◆ TESTO CITATO:
Quando, negli anni ’70, ho cominciato a osservare la letteratura d’intrattenimento emersa nella cultura industrialista, mi sono accorto della sua varietà e dei sempre più labili confini che aveva con gli altri insiemi testuali indicati dagli storici come “letteratura”.
Con il passare del tempo, mentre questi confini si sono sempre più volatilizzati, le scelte degli storici hanno tentato di isolare alcuni soggetti e ambienti come propri della letteratura, corredandoli di un suggestivo apparato di commenti critici su riviste, antologie, storie letterarie.
Al contrario, i lettori hanno continuato a scegliere tutt’altri soggetti e ambienti più adatti a rispondere alle domande sui pressanti cantari della vita quotidiana: la tecnologia, la lotta politica, gli scontri etnici, e hanno cominciato a comprare sempre meno riviste, antologie e storie letterarie. Questo è avvenuto anche al livello dell’istruzione universitaria, dove l’accademia non è stata in grado di contrastare l’invasività dei soggetti e delle procedure delle altre fonti d’informazione.

◆ PROBLEMA BREVE 1:
Rispondi a queste domande sul brano sulla letteratura d'intrattenimento:
(a) In quale decennio chi scrive ha cominciato a osservare la letteratura d'intrattenimento?
(b) Dove hanno pubblicato gli storici i commenti critici con cui hanno corredato i soggetti scelti?
(c) Quali soggetti hanno continuato a scegliere i lettori?
◆ PROBLEMA BREVE 2:
Scrivi il seguito del brano sulla letteratura d'intrattenimento, partendo dopo la sua ultima frase.

◆ RIGHE ESTRATTE:
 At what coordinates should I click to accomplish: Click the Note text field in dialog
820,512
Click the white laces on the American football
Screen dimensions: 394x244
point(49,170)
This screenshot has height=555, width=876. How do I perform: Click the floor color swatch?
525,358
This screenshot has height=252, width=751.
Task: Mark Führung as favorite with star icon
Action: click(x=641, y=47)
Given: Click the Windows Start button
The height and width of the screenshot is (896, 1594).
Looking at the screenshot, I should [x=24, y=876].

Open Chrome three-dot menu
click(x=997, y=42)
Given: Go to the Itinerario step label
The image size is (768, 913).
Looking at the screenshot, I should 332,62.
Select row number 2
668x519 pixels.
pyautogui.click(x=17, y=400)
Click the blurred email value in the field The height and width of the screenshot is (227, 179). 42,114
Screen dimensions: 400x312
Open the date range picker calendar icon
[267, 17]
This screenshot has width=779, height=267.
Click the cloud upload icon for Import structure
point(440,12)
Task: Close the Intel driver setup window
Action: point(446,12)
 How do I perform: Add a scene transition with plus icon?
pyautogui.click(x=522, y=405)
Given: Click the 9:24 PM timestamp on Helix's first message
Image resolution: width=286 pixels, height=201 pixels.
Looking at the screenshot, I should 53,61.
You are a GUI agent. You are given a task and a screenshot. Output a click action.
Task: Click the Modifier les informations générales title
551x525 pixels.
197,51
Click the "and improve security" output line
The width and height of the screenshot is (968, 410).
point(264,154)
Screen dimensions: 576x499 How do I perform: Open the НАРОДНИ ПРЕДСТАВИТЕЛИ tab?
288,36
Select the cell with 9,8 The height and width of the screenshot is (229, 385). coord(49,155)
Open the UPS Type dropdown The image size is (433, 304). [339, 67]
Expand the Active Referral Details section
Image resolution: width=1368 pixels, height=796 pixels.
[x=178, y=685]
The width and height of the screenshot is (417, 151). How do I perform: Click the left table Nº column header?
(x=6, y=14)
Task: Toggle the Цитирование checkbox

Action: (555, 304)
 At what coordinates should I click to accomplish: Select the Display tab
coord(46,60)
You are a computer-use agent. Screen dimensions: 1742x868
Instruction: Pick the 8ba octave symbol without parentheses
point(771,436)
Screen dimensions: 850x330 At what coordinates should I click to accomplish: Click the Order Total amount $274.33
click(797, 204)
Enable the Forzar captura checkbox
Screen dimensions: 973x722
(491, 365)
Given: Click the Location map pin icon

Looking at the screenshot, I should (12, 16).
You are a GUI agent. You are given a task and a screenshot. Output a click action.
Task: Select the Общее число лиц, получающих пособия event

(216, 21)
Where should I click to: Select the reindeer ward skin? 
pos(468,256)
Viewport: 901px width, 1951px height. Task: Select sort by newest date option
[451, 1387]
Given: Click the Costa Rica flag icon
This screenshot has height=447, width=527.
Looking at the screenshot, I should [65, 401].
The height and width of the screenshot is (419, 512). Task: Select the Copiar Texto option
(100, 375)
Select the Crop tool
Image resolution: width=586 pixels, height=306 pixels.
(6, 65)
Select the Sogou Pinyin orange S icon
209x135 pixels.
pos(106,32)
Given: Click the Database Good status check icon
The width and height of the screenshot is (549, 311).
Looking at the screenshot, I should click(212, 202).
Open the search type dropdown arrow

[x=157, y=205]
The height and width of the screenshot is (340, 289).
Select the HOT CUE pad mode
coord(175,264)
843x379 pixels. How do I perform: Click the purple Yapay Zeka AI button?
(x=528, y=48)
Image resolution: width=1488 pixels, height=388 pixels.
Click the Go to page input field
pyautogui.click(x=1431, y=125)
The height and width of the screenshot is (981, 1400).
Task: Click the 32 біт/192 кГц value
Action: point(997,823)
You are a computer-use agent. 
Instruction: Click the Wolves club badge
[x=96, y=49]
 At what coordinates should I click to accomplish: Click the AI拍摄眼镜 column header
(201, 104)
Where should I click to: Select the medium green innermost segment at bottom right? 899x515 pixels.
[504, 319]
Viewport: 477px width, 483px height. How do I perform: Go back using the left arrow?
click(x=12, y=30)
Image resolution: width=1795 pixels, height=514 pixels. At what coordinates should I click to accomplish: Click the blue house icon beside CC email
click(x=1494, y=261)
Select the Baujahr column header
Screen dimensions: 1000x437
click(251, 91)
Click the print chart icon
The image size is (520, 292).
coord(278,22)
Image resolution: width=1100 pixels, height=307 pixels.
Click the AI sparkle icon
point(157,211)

◆ RISPOSTA SCRITTA 1:
(a) Negli anni '70.
(b) Su riviste, antologie e storie letterarie.
(c) La tecnologia, la lotta politica e gli scontri etnici.

◆ RISPOSTA SCRITTA 2:
L’accademia non ha governato il mutamento e si è fatta governare dal mercato anche nel campo della soggettistica e dello stile della scrittura lineare, ha chiuso gli occhi davanti all’arrivo dei fumetti (vs graphic novel) e alla loro incidenza nell’alfabetizzazione narrativa degli studenti e, in genere, ha negato la pressione della lettura iconica per non parlare della crescente pressione dell’informazione televisiva.
Quattro secoli fa si scriveva che la vita è teatro o sogno, ora la vita è gioco perché viene vista da remoto e senza rischi, è un carattere della percezione estetica e dei suoi piaceri. I testi che parlano di questa vita – di qualsiasi genere siano – si muovono continuamente tra il realismo crudo della cronaca e la sicurezza dello spettatore sdraiato sul divano davanti al video.
È un confine ansiogeno che avverte continuamente come la cronaca possa arrivare fin sopra quel divano. Quando i vicini dichiarano che non l’avrebbero mai immaginato, sembrava una coppia così tranquilla. È che tutto quanto avviene nei media non sembra poter avvenire intorno a noi perché è già avvenuto altrove. Questo non impedisce alla paura di Mediopolis di insinuarsi anche a casa nostra.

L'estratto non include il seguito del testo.